- **YOUR OBJECTIVE**: Whenever a line in the listing below holds the string "field", include it in the count. Say how many such lines there are and nothing more.

── GIVEN RECORDS ──

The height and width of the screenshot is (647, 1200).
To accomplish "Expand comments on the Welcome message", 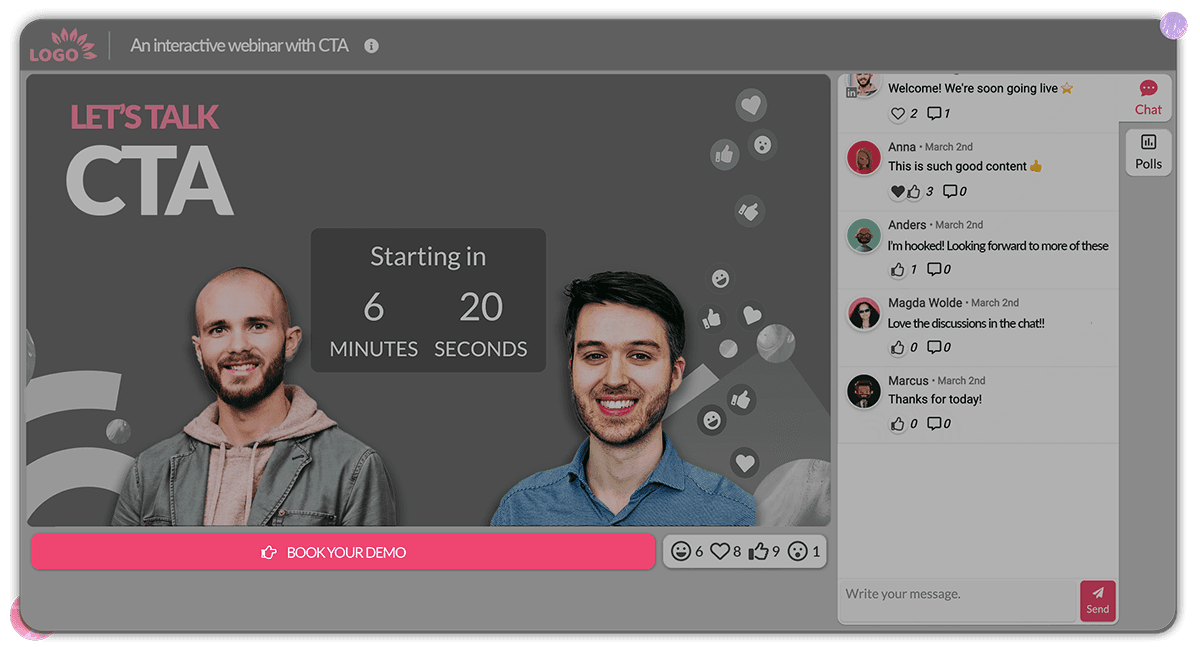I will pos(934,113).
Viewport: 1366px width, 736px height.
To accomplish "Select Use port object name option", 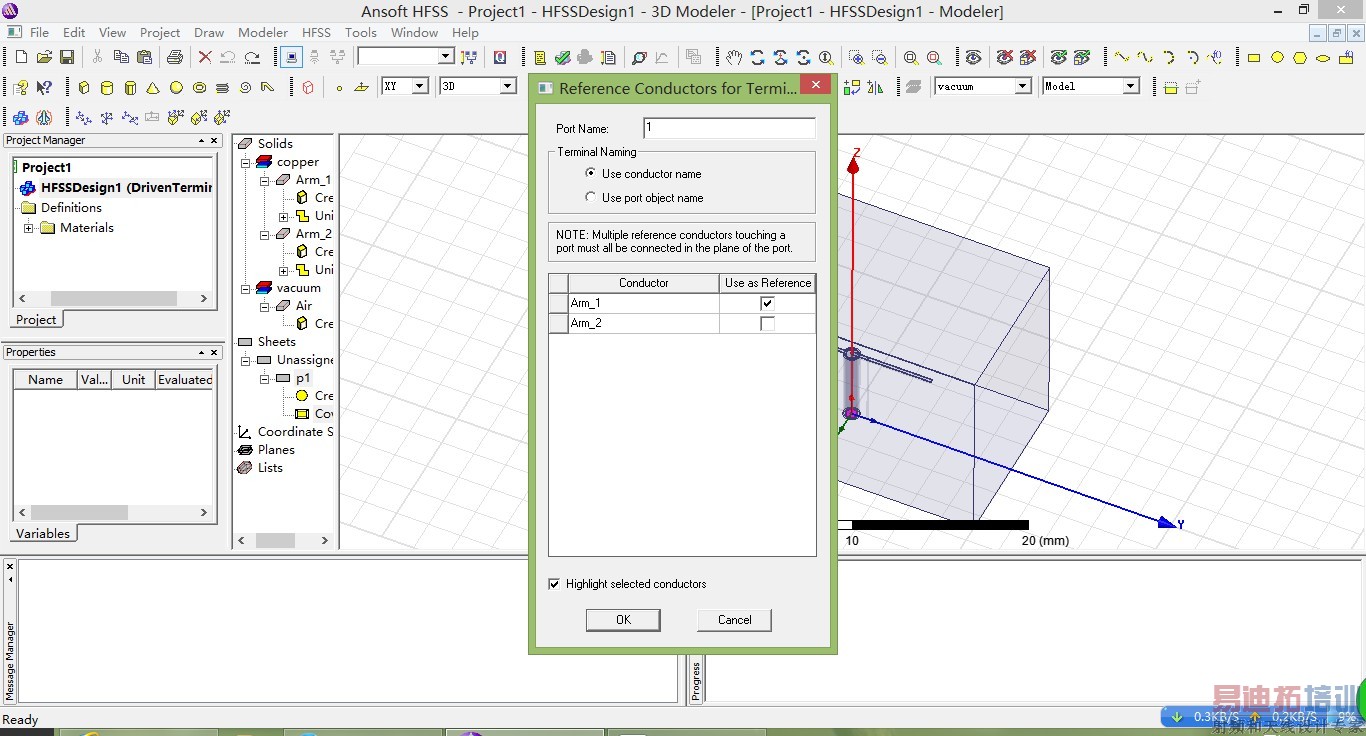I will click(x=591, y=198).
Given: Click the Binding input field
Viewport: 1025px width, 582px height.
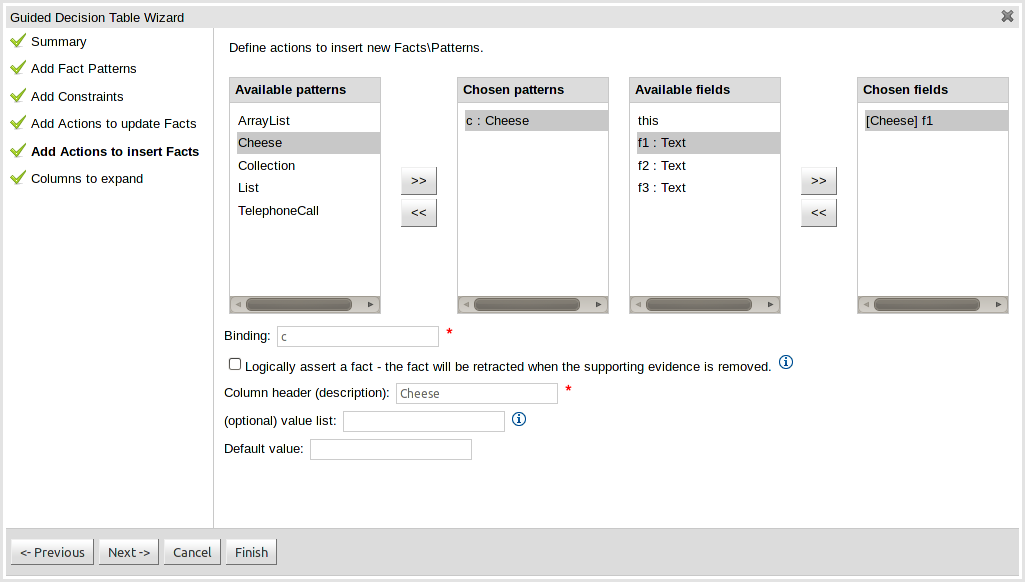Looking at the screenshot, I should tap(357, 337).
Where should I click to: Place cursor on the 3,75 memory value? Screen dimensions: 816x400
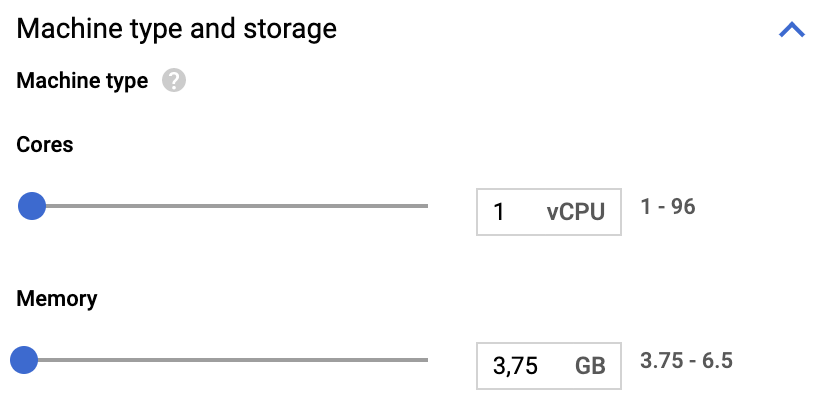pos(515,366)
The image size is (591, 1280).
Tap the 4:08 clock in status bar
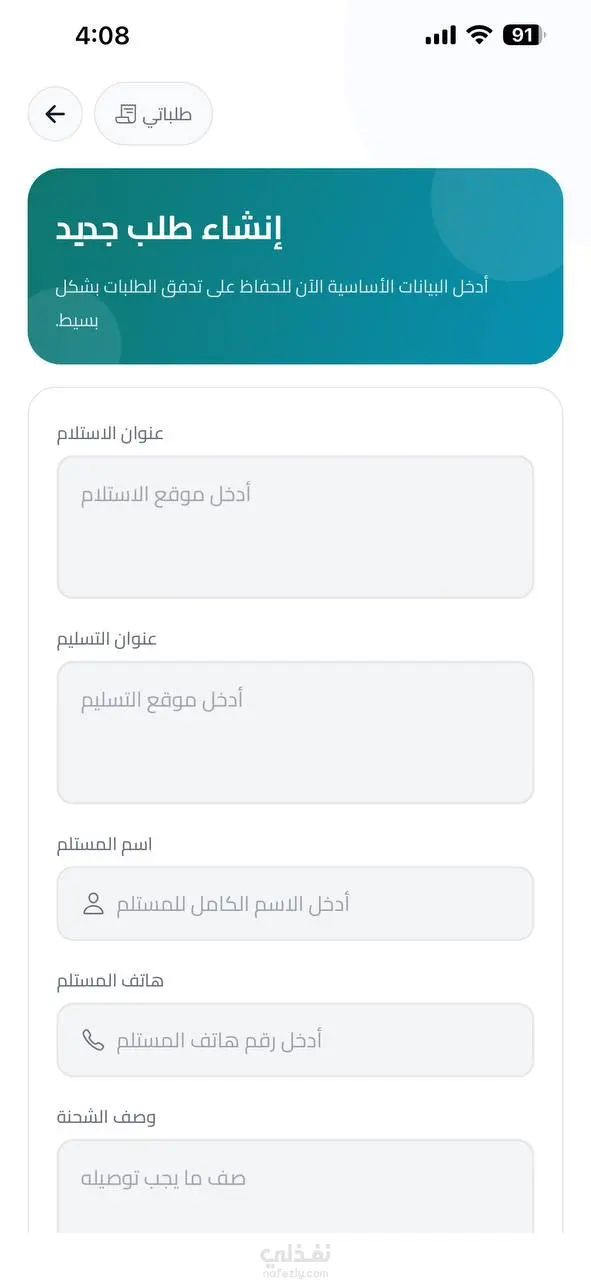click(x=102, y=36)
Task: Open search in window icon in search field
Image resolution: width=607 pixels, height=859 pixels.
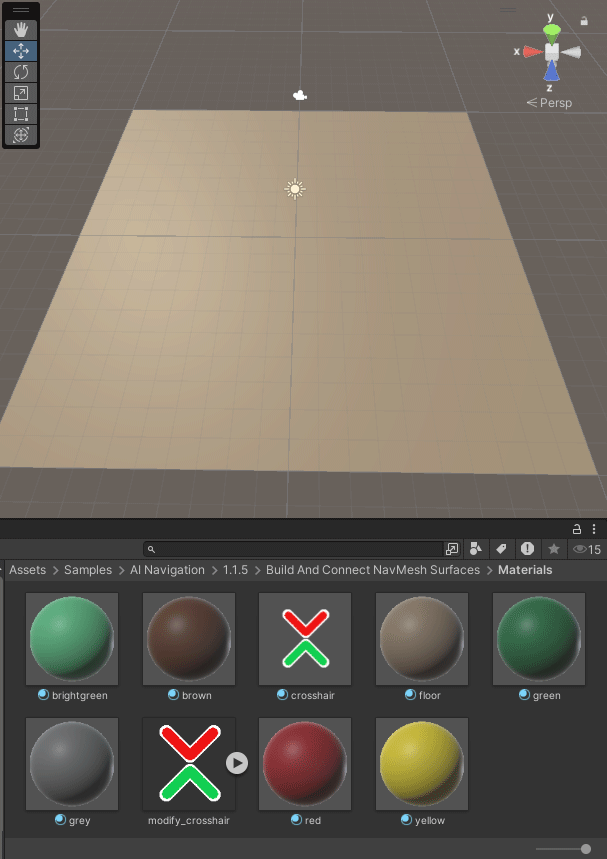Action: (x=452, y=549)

───
── GIVEN RECORDS ──

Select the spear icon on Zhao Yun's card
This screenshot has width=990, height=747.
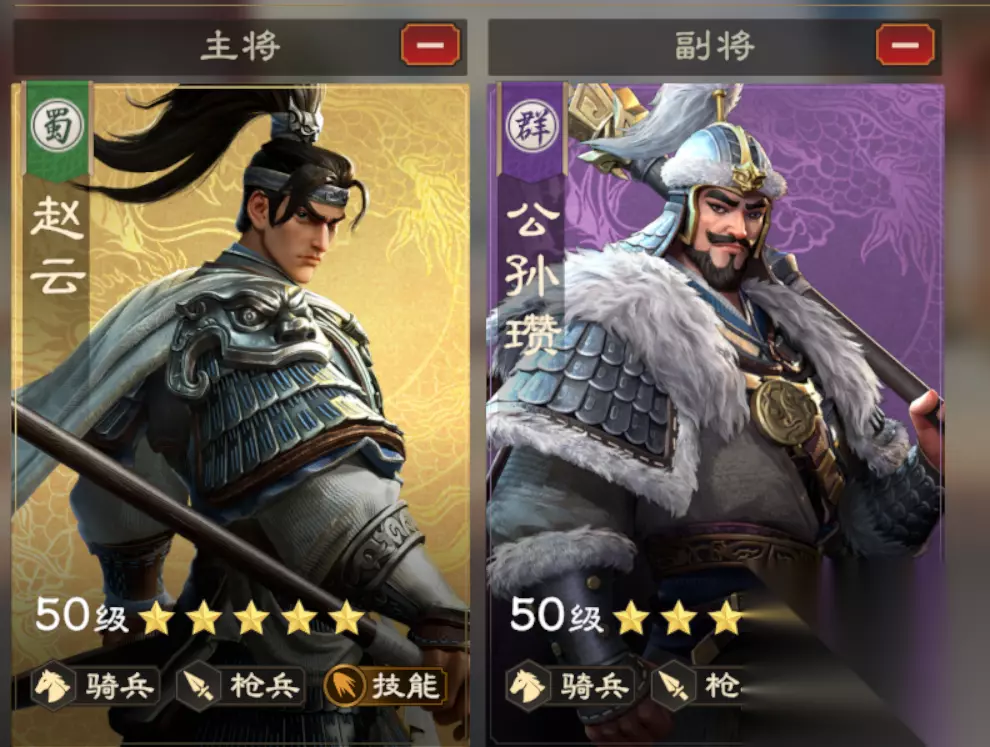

───

- **RESPONSE**: 2